He turned to me, and his gaze was like heat, like light, like wind in my face. He Skilled into me with such force that I felt driven out of myself, his mind possessing mine so completely that there was no room left to be myself in it. For a moment I was drowning in Verity, and then he was gone, withdrawing so rapidly that I was left stumbling and gasping like a fish deserted by a high wave. In a step he was beside me, catching my elbow and steadying me on my feet.
“I’m sorry,” he apologized. “I was not expecting you. You startled me. ”
“I should have knocked, my prince,” I replied, and then gave a quick nod to him that I could stand. “What’s out there, that you watch so intently?”
He glanced aside from me. “Not much. Some boys on the cliffs, watching a pod of whales sporting. Two of our own boats, fishing halibut. Even in this weather, though not enjoying it much. ”
“Then you are not Skilling for Outislanders…. ”
“There are not any out there, this time of year. But I keep a watch. ” He glanced down at my forearm, the one he had just released, and changed the subject. “What happened to you?”
“That’s what I came to see you about. Forged ones attacked me. Out on the face of the ridge, the one where the spruce-hen hunting is good. Near the goatherd’s shed. ”

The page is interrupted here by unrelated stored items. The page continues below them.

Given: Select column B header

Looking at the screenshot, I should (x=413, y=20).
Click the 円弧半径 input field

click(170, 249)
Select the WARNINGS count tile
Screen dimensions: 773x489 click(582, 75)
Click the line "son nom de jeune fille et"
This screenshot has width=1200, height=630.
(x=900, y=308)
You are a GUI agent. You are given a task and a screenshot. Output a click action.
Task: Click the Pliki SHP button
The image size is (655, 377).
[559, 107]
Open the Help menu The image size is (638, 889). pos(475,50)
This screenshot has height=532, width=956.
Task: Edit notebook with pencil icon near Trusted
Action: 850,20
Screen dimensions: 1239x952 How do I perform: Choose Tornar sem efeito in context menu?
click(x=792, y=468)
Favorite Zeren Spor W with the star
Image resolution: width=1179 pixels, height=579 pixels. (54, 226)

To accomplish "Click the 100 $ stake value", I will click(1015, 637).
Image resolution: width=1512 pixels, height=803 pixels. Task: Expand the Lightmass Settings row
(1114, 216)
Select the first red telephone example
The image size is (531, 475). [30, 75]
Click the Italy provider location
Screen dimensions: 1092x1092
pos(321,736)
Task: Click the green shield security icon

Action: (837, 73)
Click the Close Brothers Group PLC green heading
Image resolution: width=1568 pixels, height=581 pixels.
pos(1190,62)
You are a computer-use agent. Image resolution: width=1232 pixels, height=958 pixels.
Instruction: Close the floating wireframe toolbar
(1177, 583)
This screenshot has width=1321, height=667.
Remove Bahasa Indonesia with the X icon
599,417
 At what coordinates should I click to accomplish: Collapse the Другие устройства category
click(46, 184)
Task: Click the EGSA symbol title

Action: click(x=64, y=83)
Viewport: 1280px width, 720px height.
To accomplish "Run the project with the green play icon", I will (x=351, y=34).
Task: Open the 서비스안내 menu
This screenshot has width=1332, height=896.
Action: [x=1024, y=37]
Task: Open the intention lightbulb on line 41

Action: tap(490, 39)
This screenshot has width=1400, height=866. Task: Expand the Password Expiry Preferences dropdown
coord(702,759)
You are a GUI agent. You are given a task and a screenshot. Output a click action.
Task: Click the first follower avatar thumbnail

He nodded quickly, his dark brows knitting. “I know the area. How many? Describe them. ”
I quickly sketched my attackers for him and he nodded briefly, unsurprised. “I had a report of them, four days ago. They should not be this close to Buckkeep this soon; not unless they are consistently moving in this direction, every day. Are they finished?”
“Yes. You expected this?” I was aghast. “I thought we had wiped them out. ”
“We wiped out the ones who were here then. There are others, moving in this direction. I have been keeping track of them by the reports, but I had not expected them to be so close so soon. ”
I struggled briefly, got my voice under control. “My prince, why do we simply keep track of them? Why do not we … take care of this problem?”
Verity made a small noise in his throat and turned back to his window. “Sometimes one has to wait, and let the enemy complete a move, in order to discover what the full strategy is. Do you understand me?”
“The Forged ones have a strategy? I think not, my prince. They were—”
“Report to me in full,” Verity directed me without looking at me. I hesitated briefly, then launched into a complete retelling. Toward the end of the struggle, my account became a bit incoherent. I let the words die on my lips. “But I did manage to break his grip on me. And all three of them died there. ”
He did not take his eyes from the sea. “You should avoid physical struggles, FitzChivalry. You always seem to get hurt in them. ”
“I know, my prince,” I admitted humbly. “Hod did her best with me—”
“But you were not really trained to be a fighter. You have other talents. And those are the ones you should be putting to use to preserve yourself. Oh, you’re a competent swordsman; but you’ve not the brawn and weight to be a brawler. At least, not yet. And that is what you always seem to revert to in a fight. ”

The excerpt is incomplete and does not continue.